<<<<
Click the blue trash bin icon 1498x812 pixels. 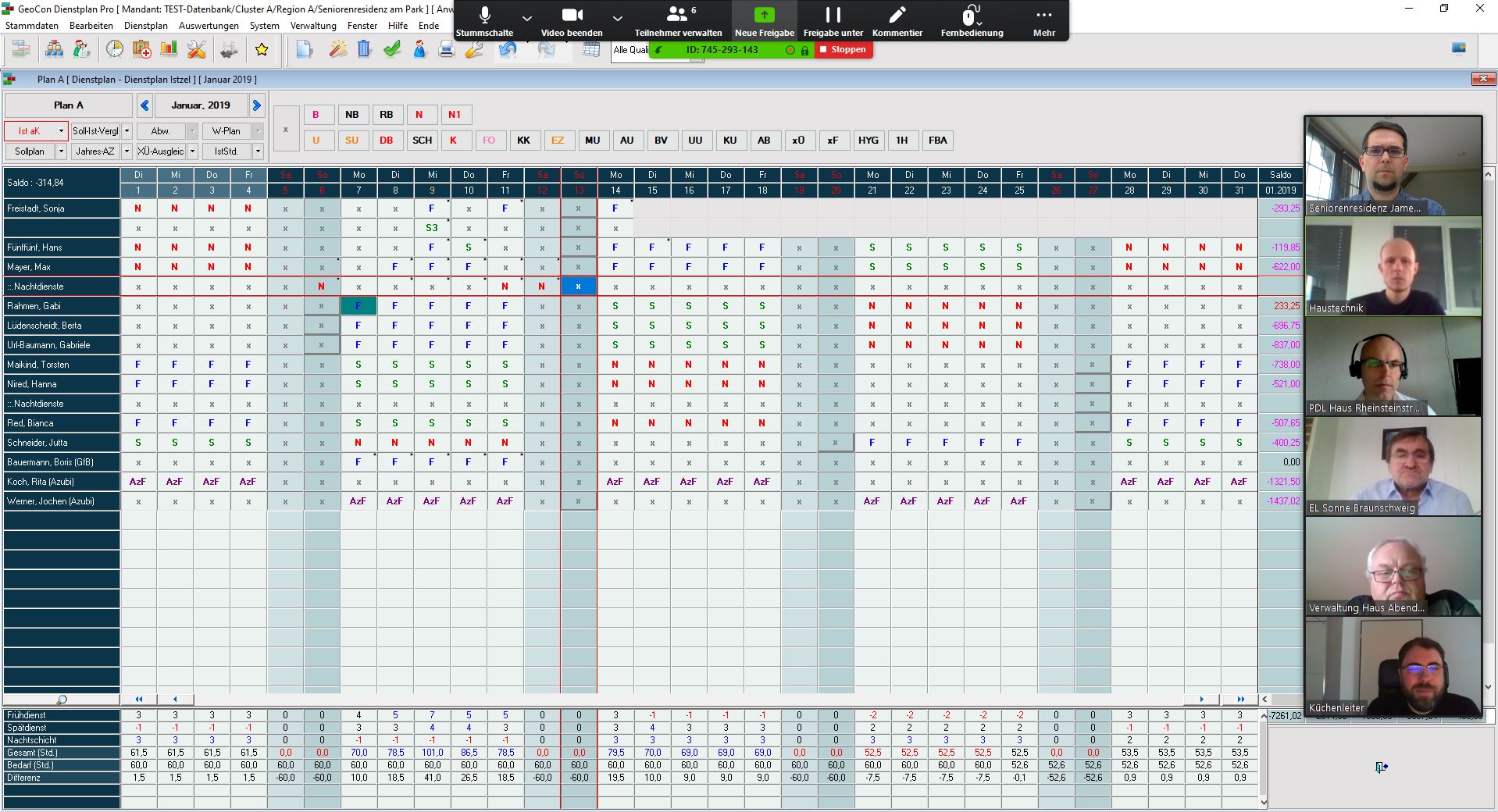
>>>>
<<<<
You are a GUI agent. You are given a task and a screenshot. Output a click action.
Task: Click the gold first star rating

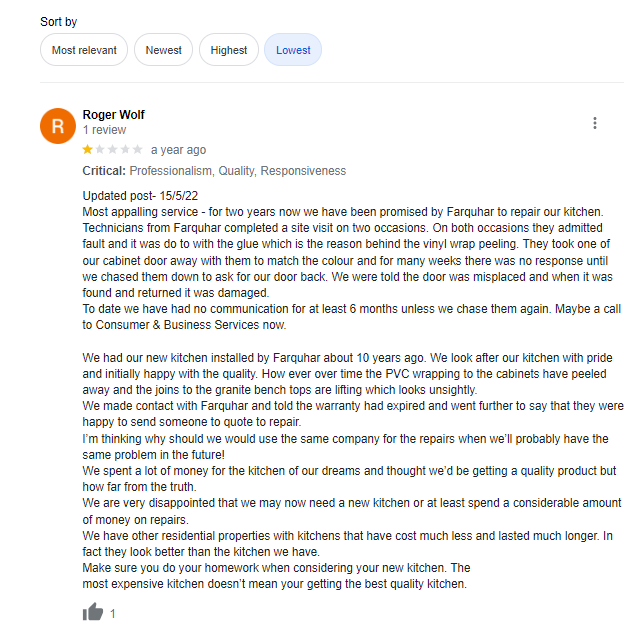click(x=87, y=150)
>>>>
<<<<
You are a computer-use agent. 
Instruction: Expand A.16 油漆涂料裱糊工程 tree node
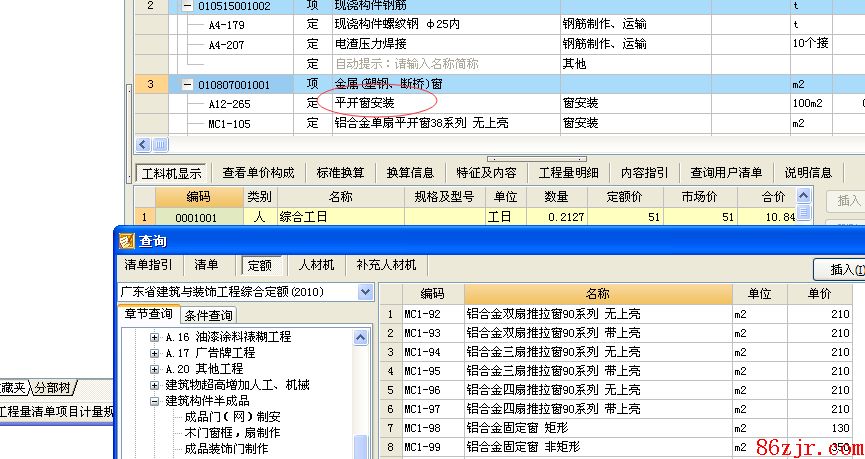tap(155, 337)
>>>>
**Aim of the task**
Whenever the string "agent" turns up in a line of the data, copy that line.

**Response to this exercise**
You are a GUI agent. You are given a task and a screenshot. Output a click action.
You are a computer-use agent. 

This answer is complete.